Friday, April 30, 2010

Oh how quickly I forget

It is times like these that I am reminded of how quickly I blow off my side effects from Avonex. Oh how I wish I was not out of Ibuprofen at the office. I only had one left; how woefully inadequate that is / was. At any rate, the flu is in full effect. Chills, my joints ache, no my whole body aches, I feel terrible. Bed is calling my name and there is not one handy. How unfortunate.

So for the record, the side effects are no less than they have ever been, the Ibuprofen routine is the only reason I can function with these shots.
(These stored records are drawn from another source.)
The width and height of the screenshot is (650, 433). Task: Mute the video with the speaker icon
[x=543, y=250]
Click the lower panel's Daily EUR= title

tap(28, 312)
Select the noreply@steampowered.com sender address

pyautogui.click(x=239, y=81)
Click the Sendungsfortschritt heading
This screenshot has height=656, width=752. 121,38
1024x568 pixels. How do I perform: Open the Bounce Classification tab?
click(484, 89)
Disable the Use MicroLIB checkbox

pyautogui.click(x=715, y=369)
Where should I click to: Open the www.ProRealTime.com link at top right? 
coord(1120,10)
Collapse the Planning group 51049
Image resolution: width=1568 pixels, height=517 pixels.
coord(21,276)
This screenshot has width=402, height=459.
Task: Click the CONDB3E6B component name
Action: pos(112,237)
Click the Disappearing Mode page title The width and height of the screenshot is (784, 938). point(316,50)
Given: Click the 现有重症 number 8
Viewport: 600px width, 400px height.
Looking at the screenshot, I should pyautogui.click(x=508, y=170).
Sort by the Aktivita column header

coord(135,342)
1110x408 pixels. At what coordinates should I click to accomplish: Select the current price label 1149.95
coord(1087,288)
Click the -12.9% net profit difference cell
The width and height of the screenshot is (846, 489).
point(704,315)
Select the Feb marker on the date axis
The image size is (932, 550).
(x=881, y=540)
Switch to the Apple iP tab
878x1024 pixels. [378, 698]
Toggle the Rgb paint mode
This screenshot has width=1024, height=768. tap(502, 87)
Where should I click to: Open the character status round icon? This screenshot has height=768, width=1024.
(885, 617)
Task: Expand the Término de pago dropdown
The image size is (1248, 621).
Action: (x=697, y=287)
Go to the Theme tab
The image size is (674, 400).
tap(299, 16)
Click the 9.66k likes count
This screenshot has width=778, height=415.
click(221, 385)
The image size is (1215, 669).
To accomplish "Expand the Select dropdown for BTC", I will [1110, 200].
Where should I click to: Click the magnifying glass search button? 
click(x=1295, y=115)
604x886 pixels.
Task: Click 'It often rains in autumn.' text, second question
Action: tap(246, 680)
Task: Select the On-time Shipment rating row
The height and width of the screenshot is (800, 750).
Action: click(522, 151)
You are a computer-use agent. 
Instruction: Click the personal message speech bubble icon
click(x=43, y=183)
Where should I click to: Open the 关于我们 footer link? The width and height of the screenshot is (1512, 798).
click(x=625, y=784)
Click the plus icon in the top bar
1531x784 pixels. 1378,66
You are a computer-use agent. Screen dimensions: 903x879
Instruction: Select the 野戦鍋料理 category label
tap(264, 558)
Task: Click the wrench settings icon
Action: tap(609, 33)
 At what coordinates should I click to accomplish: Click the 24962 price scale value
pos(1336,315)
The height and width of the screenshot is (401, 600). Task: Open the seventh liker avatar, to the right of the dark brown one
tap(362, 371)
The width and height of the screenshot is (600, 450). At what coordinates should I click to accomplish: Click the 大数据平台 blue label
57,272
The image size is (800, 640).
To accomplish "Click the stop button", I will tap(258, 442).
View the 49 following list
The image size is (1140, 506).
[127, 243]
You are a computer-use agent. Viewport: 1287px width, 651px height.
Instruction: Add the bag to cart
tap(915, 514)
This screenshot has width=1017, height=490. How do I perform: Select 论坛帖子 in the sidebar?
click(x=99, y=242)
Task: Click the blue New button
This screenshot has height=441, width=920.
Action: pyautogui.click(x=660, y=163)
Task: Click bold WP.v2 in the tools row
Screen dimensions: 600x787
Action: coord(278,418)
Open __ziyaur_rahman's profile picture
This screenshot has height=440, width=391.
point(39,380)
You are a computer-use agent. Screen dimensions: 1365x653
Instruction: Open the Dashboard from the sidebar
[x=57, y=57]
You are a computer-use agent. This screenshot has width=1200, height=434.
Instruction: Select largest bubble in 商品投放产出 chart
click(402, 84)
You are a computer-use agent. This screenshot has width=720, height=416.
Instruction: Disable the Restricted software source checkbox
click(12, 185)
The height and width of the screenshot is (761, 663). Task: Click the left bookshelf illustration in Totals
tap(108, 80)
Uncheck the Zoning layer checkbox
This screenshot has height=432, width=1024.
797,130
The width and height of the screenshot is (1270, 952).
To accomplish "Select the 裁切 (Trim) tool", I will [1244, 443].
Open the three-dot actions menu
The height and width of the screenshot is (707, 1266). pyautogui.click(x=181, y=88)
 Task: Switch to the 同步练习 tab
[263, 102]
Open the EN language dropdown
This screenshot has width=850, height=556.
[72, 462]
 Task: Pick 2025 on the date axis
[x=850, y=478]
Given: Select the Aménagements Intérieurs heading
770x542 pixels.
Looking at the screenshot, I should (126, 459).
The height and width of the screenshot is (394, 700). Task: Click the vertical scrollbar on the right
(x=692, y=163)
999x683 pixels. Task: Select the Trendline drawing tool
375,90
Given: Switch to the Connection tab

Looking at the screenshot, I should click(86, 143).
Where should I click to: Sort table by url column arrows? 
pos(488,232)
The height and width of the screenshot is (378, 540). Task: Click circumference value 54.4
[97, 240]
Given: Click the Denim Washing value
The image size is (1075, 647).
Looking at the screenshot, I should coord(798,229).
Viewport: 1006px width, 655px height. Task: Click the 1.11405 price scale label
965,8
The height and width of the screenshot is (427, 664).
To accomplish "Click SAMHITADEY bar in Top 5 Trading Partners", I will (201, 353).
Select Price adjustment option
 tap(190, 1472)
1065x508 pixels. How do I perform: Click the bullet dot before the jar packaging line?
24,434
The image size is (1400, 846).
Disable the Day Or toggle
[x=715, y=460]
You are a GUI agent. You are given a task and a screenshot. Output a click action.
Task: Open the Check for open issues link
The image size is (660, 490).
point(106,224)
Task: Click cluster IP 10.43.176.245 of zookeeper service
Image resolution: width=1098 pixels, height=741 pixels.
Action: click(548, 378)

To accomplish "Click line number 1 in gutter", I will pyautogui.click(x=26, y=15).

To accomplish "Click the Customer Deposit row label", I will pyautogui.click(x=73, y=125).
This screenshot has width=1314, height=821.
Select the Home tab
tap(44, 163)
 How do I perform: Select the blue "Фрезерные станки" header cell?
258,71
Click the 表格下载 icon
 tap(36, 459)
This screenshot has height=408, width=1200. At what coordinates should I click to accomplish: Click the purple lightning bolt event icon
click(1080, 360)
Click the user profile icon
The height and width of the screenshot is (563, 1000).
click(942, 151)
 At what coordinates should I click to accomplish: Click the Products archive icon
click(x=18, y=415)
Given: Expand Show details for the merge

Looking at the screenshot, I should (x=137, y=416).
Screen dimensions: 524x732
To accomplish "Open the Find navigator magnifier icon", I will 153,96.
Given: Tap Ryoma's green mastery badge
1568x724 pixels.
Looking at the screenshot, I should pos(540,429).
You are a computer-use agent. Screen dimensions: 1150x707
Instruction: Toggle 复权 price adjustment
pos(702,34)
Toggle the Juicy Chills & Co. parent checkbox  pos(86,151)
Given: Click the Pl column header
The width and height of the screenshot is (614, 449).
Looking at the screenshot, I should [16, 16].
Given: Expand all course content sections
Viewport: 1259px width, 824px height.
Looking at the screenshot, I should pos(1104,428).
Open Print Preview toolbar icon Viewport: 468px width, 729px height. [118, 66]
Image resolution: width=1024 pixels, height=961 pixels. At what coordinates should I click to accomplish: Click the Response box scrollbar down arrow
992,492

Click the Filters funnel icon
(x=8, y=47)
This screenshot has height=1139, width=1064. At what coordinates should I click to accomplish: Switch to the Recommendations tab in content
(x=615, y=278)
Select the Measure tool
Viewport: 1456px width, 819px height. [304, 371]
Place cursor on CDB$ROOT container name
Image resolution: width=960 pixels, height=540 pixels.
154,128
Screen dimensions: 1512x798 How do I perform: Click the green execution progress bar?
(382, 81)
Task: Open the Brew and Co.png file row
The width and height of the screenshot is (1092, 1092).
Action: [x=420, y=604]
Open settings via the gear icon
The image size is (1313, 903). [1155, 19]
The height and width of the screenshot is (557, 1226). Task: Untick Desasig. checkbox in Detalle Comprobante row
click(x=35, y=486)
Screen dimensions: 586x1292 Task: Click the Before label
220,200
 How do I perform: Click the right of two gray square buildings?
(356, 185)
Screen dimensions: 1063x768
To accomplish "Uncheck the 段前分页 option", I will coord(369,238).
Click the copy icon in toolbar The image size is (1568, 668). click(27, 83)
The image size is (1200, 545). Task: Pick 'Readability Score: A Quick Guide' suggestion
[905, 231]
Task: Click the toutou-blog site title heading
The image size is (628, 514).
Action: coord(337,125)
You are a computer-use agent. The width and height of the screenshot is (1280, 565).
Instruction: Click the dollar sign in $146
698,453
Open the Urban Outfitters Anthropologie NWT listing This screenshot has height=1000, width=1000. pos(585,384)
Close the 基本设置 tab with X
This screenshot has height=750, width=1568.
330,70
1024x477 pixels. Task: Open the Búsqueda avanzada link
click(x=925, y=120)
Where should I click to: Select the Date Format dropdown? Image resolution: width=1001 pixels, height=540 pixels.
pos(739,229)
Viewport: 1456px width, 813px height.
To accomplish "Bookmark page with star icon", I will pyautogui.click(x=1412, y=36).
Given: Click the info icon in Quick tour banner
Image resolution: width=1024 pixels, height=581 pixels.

How I wish that I could get in that drug study.

Tuesday, April 27, 2010

The Walk and other stuff

Well the MS Walk this last weekend was great. There was a huge turnout which is always a good thing. Like last year it was a very difficult walk, but I made it through. It was fun to have so many show to walk with me (Thanks to all of you).

I just got my prescription filled for Ampyra (the walking pill). This is day two. No changes that I can tell yet, but then again, I'm not sure when I should see results.

I still have not heard from the drug trial a true yes or no. So far it is up in the air with whomever decides these kinds of things.

Symptom-wise things are very much the same. Since we are going to go on vacation in early June, I may try to get a round of steroids in beforehand to make the trip a little easier.

Friday, April 16, 2010

Shots on Thursday mornings

I have switched up my shot mornings all over and timing seems little to matter. I have settled on Thursday mornings and while it makes for a terrible Thursday, it doesn't interfere with working out or anything we may want to do on a weekend. It seems to be the best option.

I got a call today to start Ampyra (the new MS walking pill). It is covered by my insurance and so I may be able to start that soon. The word is still out on the clinical trial, and today was not a good day to call them. I will do it Monday morning and see what happens. I need the answer so I know whether or not to refill my Avonex.

Yesterday was a particularly hard day for me after the shot. Felt worse than I have in a while. In fact felt bad enough that I never ate dinner. Today I'm feeling closer to normal and that is nice.

Friday, April 2, 2010

Changes in shot timing seem to have little effect

It has been a few weeks since my last pots and I have tried my shots in the morning, evening, small and larger doses of Ibuprofen and little change takes place. Certainly more medication has a better result for some symptoms (fever) but my fatigue the next day is still crazy and I feel terrible. This morning was a prime example of how bad I can feel when waking up. Felt absolutely horrible, fever, barely enough energy to stand in the shower; I nearly fell down twice. Getting dressed as an adventure in that I normally sit, but just raising my arms to put my shirt on took a lot of effort.

Now I'm at work, have had two cups of coffee and the world is a little better. Thankfully I can sit here and I don't have to be up and around.

I met with my neurologist about two weeks ago now and he tends to agree with Dr. M and me that the Avonex is most likely depressing my immune system. I am looking into getting in a drug study because of my side-effects. It is still up in the air as far as approval, but they are verifying that I qualify. I may start LDN (low-dose Naltrexone) as I have a prescription for it now, but have not yet had it filled (it has to be compounded). Others have touted its benefits but it is purely anecdotal. I'd like to see what it does for me.

So far I have had sponsorships of over $1000 for the 1020 MS Walk. I hope to get over $1500. I have 3 more weeks to get donations in. Please consider donating or walking with us.